「学習された無力感」の話(2)

2010.06.28.02:17

(1の続き)

 「公」や「大」と名の付くものに極端に弱いのも、日本人の特徴です。戦国時代なんかには結構日本にも独立独歩の強烈な個性の持主がいたようなので、これは「江戸二百七十年」の後遺症がずっと続いているせいなのかなという気もするのですが、霞が関のエリートたちがあんまり賢くなくて、勝手なことや愚劣なことをしでかすのは珍しくないことだし、大きな力をもっている大企業がその力を利用してしばしば不正な独断専行に及ぶのもよくあることですが、多くの日本人にはいまだに権力をもった“お上”や大きなものには従うしかないのだという、「情念」レベルの条件づけに縛られているかのようです。

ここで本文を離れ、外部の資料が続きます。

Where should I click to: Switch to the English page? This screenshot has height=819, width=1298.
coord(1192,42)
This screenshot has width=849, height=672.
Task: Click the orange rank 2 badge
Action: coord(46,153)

 何年か前に宮崎県の綾町で、豊かな自然と貴重な生態系を保持している全国有数の照葉樹林の森に、九州電力が送電線用の鉄塔を建設するというので、反対運動が起きたことがあります。今は自然保護というのは、たんなるセンチメンタルな感情によるものではなく、長い目で見ればその方が経済的な面から見てさえ賢明なのだということが理解されるようになり、目先の利便から自然破壊を行なうのは控えねばならないという暗黙のコンセンサスが人々の間にできつつあります。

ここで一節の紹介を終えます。